*TASK REQUIREMENTS:* Set down, please, exactly the lines below that run from the line with "You are a computer-use agent. Image" to the line with "Given: Click the branch icon beside main", both lines included.

*DATA:*
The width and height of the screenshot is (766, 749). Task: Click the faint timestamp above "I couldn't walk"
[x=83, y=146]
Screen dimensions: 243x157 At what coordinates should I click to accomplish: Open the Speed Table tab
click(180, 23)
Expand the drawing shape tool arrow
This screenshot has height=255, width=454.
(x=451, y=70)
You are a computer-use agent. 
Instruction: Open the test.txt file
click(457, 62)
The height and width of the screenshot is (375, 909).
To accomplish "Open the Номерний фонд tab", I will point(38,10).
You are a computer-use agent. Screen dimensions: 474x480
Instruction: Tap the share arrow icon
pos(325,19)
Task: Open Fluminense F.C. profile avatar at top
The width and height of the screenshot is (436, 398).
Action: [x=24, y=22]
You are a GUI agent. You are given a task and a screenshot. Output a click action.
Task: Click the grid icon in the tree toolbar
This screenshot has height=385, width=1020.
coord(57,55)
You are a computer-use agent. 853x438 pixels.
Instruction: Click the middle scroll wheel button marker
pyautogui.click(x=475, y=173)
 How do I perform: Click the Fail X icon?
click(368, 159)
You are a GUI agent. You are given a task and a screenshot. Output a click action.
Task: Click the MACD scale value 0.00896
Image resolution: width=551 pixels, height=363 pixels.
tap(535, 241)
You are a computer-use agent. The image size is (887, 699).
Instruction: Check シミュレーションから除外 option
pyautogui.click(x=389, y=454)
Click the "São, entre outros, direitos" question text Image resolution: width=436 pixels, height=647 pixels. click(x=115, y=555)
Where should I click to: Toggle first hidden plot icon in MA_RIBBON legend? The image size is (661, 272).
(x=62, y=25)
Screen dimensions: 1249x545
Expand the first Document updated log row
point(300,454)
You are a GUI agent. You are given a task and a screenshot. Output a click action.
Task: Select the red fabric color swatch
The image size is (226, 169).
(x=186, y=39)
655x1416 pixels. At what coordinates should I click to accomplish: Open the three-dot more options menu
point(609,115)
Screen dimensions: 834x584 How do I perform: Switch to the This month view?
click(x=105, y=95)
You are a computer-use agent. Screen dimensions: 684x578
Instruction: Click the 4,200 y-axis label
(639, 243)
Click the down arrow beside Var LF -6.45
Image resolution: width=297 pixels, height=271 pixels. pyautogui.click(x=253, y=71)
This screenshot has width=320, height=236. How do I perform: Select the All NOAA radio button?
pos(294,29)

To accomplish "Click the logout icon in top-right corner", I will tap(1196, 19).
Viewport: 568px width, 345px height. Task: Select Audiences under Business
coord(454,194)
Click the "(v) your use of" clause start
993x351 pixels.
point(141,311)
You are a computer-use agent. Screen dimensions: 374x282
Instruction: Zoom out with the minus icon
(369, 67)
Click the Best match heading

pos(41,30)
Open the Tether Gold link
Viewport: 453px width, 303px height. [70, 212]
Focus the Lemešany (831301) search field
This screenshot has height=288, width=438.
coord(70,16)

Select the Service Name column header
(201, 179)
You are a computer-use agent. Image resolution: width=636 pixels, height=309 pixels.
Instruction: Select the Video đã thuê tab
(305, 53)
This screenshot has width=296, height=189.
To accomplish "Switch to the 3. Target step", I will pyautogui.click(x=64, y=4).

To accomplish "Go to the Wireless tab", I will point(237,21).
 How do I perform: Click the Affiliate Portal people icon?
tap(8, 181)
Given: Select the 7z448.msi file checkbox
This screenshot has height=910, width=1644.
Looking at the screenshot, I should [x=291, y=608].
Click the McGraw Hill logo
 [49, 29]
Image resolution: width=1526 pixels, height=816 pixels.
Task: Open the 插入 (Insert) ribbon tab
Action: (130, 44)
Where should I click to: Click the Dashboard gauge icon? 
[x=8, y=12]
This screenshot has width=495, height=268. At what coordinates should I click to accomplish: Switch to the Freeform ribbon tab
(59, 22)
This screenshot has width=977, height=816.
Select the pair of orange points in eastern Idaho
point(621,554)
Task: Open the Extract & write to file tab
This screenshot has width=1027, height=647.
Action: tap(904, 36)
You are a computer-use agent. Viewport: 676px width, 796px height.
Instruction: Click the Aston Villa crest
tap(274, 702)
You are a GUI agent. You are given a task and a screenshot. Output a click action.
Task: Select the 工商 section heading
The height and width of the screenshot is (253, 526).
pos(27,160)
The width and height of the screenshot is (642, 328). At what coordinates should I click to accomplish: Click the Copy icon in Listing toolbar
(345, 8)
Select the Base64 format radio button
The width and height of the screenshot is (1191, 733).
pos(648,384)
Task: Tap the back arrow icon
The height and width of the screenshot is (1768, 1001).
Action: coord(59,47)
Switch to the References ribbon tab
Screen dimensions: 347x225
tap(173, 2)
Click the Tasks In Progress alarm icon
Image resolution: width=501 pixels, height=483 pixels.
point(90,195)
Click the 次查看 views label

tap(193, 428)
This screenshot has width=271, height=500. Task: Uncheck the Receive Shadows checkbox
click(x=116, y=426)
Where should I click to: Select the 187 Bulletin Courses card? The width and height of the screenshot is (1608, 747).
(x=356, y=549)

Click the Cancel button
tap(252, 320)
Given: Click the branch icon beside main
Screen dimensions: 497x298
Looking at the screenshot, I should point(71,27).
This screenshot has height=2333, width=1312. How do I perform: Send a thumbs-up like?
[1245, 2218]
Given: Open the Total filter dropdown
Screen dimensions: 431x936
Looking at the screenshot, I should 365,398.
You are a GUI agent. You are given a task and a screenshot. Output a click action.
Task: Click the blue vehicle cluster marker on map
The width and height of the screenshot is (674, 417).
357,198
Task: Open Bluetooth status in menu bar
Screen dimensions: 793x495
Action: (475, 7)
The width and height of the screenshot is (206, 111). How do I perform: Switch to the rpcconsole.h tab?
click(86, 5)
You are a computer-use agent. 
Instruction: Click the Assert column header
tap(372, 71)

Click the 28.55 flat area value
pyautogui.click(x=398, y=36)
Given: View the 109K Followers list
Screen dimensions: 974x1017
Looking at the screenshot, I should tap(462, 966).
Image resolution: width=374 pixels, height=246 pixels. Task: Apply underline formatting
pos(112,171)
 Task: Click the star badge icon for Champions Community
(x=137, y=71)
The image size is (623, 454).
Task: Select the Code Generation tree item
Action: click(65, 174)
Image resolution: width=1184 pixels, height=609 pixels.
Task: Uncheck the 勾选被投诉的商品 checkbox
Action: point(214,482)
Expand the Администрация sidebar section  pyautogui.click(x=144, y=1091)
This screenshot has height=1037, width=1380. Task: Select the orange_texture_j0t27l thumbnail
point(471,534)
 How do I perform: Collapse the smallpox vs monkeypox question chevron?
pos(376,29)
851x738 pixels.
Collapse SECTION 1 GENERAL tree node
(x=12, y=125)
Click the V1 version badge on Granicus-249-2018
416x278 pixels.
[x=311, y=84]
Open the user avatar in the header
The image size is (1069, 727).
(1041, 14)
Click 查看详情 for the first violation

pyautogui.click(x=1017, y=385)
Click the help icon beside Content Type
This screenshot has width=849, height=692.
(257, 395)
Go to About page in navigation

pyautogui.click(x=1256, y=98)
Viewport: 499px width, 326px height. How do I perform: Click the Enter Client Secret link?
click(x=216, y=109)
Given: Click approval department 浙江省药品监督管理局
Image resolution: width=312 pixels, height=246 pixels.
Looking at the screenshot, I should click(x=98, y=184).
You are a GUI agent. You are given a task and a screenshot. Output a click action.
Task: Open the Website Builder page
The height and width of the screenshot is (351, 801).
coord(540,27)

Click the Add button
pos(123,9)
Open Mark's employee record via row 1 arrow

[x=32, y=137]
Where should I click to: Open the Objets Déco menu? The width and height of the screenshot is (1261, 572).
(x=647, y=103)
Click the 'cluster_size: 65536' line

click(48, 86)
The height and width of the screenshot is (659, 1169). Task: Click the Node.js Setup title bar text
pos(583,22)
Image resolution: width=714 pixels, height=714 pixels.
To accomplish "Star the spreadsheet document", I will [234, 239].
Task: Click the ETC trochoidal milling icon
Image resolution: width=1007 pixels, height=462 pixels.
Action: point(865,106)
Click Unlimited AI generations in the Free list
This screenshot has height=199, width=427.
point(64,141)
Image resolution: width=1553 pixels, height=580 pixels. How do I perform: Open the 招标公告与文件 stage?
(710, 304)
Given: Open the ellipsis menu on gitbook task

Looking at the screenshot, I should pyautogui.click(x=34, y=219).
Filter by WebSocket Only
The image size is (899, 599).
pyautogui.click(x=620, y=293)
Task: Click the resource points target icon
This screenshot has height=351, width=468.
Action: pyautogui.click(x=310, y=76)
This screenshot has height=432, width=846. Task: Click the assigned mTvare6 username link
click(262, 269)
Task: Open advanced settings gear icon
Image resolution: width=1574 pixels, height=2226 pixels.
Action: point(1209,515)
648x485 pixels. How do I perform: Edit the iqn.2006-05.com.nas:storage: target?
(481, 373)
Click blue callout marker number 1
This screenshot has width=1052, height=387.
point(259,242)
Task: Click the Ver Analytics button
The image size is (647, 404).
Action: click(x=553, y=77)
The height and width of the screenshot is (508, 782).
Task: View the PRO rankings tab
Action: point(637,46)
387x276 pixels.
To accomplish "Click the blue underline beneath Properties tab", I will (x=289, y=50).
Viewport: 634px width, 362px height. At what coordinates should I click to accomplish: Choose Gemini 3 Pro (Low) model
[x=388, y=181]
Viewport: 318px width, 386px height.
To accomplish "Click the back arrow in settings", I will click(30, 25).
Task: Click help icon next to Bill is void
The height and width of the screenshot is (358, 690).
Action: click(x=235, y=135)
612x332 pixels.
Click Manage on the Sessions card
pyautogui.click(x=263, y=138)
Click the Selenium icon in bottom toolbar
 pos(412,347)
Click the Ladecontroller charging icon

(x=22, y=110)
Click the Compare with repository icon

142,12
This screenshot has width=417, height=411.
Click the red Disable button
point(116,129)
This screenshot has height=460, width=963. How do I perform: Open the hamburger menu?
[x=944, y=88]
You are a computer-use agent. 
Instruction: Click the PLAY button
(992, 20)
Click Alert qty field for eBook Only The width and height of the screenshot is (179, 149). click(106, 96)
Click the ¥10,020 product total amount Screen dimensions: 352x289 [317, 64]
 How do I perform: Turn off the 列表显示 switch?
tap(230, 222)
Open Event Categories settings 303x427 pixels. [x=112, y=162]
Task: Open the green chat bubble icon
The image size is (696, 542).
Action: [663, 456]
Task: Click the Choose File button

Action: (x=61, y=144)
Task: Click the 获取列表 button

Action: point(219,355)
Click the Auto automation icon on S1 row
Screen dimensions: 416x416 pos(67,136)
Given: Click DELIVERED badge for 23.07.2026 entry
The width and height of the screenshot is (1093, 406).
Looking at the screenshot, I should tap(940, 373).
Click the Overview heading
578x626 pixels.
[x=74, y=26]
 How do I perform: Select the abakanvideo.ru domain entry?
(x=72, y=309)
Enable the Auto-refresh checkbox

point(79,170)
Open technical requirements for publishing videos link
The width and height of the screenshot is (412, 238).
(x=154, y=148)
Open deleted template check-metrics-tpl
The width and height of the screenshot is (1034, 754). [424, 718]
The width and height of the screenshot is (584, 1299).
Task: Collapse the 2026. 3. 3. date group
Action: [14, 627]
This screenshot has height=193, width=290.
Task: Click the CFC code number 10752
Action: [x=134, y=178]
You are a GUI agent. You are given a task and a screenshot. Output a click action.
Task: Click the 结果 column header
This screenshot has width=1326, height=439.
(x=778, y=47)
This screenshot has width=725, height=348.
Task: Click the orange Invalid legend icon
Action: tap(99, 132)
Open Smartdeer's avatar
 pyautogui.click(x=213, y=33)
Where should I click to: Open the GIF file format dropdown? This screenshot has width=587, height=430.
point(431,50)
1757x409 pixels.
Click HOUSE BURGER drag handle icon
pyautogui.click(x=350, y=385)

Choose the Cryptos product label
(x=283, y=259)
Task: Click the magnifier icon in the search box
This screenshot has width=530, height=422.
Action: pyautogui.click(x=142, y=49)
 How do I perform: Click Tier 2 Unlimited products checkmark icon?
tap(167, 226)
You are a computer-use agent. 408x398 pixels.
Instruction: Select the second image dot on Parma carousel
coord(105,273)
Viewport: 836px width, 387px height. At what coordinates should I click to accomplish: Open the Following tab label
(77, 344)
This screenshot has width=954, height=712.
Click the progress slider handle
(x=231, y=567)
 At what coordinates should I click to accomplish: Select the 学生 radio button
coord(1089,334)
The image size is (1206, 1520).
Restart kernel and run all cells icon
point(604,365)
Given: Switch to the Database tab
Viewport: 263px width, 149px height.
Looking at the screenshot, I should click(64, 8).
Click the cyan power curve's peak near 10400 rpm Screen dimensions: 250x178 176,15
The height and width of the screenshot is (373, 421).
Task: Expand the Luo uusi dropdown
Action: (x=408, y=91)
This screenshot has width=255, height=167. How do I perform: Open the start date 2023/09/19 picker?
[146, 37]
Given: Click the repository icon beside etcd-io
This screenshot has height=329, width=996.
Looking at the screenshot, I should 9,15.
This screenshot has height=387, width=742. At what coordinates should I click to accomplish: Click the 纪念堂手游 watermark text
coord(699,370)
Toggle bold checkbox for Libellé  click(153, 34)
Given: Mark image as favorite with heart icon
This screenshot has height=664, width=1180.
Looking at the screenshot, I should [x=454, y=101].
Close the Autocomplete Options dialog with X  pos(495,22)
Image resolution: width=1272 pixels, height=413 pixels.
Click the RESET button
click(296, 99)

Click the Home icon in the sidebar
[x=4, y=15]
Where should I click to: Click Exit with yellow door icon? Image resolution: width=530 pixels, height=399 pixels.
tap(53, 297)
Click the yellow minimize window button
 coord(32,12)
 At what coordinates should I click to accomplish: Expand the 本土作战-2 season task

*SOLUTION:*
You are a computer-use agent. Image resolution: width=636 pixels, height=309 pixels.
Instruction: Select the Video đã thuê tab
(305, 53)
This screenshot has width=296, height=189.
To accomplish "Switch to the 3. Target step", I will pyautogui.click(x=64, y=4).

To accomplish "Go to the Wireless tab", I will point(237,21).
 How do I perform: Click the Affiliate Portal people icon?
tap(8, 181)
Given: Select the 7z448.msi file checkbox
This screenshot has height=910, width=1644.
Looking at the screenshot, I should [x=291, y=608].
Click the McGraw Hill logo
 [49, 29]
Image resolution: width=1526 pixels, height=816 pixels.
Task: Open the 插入 (Insert) ribbon tab
Action: (130, 44)
Where should I click to: Click the Dashboard gauge icon? 
[x=8, y=12]
This screenshot has width=495, height=268. At what coordinates should I click to accomplish: Switch to the Freeform ribbon tab
(59, 22)
This screenshot has width=977, height=816.
Select the pair of orange points in eastern Idaho
point(621,554)
Task: Open the Extract & write to file tab
This screenshot has width=1027, height=647.
Action: tap(904, 36)
You are a computer-use agent. Viewport: 676px width, 796px height.
Instruction: Click the Aston Villa crest
tap(274, 702)
You are a GUI agent. You are given a task and a screenshot. Output a click action.
Task: Select the 工商 section heading
The height and width of the screenshot is (253, 526).
pos(27,160)
The width and height of the screenshot is (642, 328). At what coordinates should I click to accomplish: Click the Copy icon in Listing toolbar
(345, 8)
Select the Base64 format radio button
The width and height of the screenshot is (1191, 733).
pos(648,384)
Task: Tap the back arrow icon
The height and width of the screenshot is (1768, 1001).
Action: coord(59,47)
Switch to the References ribbon tab
Screen dimensions: 347x225
tap(173, 2)
Click the Tasks In Progress alarm icon
Image resolution: width=501 pixels, height=483 pixels.
point(90,195)
Click the 次查看 views label

tap(193, 428)
This screenshot has width=271, height=500. Task: Uncheck the Receive Shadows checkbox
click(x=116, y=426)
Where should I click to: Select the 187 Bulletin Courses card? The width and height of the screenshot is (1608, 747).
(x=356, y=549)

Click the Cancel button
tap(252, 320)
Given: Click the branch icon beside main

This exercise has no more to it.